Das wird in meiner Musterlösung auch gar nicht bestritten, aber es wird ohne jede Begründung behauptet, es liege nachträgliche Unmöglichkeit vor. Angenommen, das würde stimmen - warum!?
Levay
PS. Da ja bei anfänglicher Unmöglichkeit sich das Vertretenmüssen nicht auf die Unmöglichkeit, sondern auf die Kenntnis derselben bezieht, mach t das ja auch einen Unterschied …
Das wird in meiner Musterlösung auch gar nicht bestritten,
aber es wird ohne jede Begründung behauptet, es liege
nachträgliche Unmöglichkeit vor. Angenommen, das würde stimmen
Hi Levay,
du machst mich echt irre *feix* … also ich kenne den Fall auch nur als 311a II SE. Habe nun auch extra mal mein Lehrbuch gezückt und nachgelesen und auch nix entsprechendes finden können. Bei Brox/Walker heisst es ganz klar „Nachträgliche Unmöglichkeit liegt vor, wenn die Unmöglichkeit erst nach der Entstehung des Schuldverhältnisses eingetreten ist.“ Das liegt hier wohl sonnenklar NICHT vor, da es schon vor Entstehung des Schuldverhältnisses vorlag. Ich wüsste auch nicht, wie man die Unfallfreiheit „nachbessern“ sollte…

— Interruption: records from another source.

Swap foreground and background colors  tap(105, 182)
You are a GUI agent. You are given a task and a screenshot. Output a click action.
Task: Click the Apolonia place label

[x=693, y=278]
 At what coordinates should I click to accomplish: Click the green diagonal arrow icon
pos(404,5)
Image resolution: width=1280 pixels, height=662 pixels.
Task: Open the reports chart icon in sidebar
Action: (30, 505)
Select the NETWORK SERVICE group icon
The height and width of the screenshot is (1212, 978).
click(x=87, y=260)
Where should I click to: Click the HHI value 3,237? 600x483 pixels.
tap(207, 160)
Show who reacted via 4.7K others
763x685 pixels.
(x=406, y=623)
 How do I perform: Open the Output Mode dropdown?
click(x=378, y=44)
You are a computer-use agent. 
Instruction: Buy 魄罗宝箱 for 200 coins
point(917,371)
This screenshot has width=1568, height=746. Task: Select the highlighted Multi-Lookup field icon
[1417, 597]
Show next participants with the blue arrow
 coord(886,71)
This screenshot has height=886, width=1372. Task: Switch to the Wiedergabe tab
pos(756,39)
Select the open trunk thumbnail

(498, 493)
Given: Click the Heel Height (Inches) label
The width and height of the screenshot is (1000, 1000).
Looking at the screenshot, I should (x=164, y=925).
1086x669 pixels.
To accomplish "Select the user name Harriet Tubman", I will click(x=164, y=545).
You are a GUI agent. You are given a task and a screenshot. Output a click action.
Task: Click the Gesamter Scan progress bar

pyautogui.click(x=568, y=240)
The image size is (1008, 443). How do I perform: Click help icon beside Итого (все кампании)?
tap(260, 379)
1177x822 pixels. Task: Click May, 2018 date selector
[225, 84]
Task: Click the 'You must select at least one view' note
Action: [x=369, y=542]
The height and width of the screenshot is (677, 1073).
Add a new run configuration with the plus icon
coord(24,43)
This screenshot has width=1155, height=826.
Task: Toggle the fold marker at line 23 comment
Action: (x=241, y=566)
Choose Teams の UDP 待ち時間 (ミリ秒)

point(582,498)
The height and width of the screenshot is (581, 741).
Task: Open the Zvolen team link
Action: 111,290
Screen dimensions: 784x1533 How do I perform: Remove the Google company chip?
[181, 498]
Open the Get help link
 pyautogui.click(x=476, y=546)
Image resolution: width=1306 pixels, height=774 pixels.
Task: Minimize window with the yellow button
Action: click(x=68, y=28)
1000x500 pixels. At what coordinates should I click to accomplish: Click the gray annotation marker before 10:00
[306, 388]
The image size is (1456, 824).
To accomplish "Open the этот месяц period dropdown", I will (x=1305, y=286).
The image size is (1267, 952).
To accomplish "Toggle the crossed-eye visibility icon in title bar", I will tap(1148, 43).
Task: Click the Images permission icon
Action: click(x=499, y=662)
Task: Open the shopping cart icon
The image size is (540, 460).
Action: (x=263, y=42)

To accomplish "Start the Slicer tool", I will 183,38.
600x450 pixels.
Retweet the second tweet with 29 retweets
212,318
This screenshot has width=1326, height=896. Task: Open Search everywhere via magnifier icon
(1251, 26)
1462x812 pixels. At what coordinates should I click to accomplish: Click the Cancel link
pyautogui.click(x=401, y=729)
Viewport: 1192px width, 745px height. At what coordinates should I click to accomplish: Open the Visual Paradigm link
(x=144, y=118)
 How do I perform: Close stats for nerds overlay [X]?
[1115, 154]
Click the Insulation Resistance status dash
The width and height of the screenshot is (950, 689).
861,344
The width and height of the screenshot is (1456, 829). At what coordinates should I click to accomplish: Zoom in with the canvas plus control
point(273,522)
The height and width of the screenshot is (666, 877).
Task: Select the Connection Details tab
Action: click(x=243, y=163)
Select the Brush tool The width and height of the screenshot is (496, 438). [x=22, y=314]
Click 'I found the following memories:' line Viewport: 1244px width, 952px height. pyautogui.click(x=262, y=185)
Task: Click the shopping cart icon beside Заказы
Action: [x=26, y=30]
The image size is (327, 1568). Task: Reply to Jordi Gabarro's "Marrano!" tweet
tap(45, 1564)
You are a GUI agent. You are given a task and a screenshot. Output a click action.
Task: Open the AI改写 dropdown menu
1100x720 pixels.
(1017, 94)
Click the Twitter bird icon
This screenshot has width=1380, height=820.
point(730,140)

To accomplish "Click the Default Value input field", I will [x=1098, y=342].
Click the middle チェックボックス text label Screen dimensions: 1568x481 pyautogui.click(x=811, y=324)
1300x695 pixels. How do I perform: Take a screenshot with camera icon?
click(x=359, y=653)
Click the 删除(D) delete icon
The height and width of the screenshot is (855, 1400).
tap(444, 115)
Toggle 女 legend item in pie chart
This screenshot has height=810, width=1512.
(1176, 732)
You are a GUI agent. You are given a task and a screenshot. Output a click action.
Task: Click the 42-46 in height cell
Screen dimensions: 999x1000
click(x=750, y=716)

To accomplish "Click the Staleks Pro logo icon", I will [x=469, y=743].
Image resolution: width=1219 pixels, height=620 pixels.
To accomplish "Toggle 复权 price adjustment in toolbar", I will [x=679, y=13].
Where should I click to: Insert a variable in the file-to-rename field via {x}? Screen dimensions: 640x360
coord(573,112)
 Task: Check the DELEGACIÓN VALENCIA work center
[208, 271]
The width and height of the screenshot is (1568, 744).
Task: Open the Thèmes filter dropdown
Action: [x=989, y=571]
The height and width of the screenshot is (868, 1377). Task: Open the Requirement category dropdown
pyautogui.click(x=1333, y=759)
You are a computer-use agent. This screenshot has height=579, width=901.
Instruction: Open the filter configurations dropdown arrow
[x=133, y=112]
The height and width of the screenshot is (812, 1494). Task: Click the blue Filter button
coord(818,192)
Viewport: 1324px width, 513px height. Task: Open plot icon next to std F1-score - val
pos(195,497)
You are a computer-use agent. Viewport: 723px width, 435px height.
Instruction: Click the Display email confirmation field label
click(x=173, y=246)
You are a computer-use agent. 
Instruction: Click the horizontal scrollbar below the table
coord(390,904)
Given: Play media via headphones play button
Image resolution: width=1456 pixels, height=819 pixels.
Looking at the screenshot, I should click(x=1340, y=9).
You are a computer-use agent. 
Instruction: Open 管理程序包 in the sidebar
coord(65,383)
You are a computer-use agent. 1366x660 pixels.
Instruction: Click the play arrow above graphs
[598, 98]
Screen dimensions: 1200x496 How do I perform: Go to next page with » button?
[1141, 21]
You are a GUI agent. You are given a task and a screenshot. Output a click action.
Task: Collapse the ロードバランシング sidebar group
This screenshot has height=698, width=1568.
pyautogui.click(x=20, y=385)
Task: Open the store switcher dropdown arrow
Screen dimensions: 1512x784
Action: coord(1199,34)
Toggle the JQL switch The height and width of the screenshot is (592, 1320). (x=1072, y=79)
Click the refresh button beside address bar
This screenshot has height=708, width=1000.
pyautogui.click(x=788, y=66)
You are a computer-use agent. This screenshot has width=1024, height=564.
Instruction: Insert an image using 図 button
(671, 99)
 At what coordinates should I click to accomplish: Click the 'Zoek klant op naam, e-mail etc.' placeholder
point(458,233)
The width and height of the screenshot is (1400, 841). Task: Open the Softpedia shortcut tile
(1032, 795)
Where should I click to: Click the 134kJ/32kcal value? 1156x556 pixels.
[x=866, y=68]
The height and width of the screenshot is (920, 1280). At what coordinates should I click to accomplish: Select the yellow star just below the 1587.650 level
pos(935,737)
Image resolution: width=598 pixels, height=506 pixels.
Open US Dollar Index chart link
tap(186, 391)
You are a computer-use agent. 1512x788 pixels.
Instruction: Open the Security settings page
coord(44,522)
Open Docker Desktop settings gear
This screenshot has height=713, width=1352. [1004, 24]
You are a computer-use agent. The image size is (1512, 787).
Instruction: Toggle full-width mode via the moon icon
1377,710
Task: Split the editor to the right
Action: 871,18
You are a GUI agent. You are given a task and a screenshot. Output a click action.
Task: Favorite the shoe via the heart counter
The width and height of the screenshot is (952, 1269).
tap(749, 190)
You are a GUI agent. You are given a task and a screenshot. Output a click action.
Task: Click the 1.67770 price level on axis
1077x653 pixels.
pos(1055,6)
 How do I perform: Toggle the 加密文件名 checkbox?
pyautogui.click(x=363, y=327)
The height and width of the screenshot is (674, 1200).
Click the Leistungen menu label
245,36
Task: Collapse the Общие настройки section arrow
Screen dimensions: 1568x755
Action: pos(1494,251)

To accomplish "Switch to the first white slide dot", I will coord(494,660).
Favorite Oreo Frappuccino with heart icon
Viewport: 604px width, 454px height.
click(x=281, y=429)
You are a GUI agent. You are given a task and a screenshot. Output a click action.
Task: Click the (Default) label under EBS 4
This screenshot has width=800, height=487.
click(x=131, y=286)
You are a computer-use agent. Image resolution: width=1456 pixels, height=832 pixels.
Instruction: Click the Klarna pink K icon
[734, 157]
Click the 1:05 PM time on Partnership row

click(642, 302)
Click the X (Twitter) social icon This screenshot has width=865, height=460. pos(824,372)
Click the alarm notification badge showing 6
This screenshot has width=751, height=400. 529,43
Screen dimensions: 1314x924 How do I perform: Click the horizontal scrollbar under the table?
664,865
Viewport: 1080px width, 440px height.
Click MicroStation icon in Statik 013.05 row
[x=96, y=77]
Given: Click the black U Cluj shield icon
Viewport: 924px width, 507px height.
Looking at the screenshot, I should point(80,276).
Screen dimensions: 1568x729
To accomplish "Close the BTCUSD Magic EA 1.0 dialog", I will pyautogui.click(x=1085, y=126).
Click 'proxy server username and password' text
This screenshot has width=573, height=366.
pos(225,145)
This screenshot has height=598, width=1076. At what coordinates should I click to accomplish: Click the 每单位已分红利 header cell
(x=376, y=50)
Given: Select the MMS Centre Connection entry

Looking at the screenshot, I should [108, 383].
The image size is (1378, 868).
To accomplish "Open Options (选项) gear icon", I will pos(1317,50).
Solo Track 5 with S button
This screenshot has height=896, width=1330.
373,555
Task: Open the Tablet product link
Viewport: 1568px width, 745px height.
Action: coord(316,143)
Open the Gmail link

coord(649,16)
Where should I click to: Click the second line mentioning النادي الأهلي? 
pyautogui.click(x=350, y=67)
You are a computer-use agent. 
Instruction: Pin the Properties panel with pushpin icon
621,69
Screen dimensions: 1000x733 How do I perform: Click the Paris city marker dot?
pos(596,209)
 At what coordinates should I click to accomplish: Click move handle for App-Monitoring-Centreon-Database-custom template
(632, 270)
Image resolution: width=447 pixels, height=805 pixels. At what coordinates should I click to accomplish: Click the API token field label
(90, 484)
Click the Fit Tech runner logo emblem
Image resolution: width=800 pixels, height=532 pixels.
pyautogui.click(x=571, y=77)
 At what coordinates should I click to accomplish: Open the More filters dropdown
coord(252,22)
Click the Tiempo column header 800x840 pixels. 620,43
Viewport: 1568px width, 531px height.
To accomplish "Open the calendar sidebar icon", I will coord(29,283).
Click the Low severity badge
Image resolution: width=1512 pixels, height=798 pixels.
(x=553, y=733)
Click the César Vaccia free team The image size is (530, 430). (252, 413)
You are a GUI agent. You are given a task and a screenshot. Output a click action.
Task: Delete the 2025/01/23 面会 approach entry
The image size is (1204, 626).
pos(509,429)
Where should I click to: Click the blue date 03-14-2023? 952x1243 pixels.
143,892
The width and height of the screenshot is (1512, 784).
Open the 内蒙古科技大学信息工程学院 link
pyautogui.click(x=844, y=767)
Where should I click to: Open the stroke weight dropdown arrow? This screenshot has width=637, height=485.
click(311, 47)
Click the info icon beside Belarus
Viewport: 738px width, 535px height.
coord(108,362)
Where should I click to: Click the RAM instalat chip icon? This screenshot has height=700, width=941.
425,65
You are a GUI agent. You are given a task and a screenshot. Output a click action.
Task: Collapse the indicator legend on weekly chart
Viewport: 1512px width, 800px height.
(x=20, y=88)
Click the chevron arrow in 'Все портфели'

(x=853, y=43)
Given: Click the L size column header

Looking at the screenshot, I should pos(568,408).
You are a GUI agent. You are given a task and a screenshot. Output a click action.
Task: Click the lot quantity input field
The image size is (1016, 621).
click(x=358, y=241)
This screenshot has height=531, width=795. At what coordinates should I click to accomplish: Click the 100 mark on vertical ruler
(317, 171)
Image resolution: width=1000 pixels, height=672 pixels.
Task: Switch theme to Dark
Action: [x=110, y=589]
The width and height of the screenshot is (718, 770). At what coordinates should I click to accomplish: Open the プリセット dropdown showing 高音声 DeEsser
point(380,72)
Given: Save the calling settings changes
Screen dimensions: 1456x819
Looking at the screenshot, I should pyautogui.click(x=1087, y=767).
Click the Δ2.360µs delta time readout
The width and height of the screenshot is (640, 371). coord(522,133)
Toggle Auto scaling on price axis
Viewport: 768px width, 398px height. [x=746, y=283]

hmm… was sagt der Palandt?
Gruß vom
showbee
Hi!
du machst mich echt irre *feix* …
Es tut mir Leeeeeeeiiiiiiiid!
Ich sollte vielleicht mehr auf mich selbst vertrauen und weniger auf Reps. Aber: Irgendwann denke ich mal ganz sicher, dass ich Recht habe und liege voll daneben… 
Danke nochmal,
Levay
Ich sollte vielleicht mehr auf mich selbst vertrauen und
weniger auf Reps. Aber: Irgendwann denke ich mal ganz sicher,
dass ich Recht habe und liege voll daneben… 
Hi,
quatsch mit Soße. Gesundes selbstbewußtsein ist immer gut und meistens zählt die Begründung ja mehr als eine „Richtigkeit“. Nun gut, im Strafrecht sollte man vielleicht keinen Fahrlässigen Diebstahl prüfen, aber wenn man in solchen Fällen (wie hier) sich für eine Unmöglichkeit entscheidet, dann ist man bei guten Gründen mit dabei.
Gruß vom
showbee
p.s. finde deine Fragen auch immer gut, weil ich so auch mal wieder wiederhole…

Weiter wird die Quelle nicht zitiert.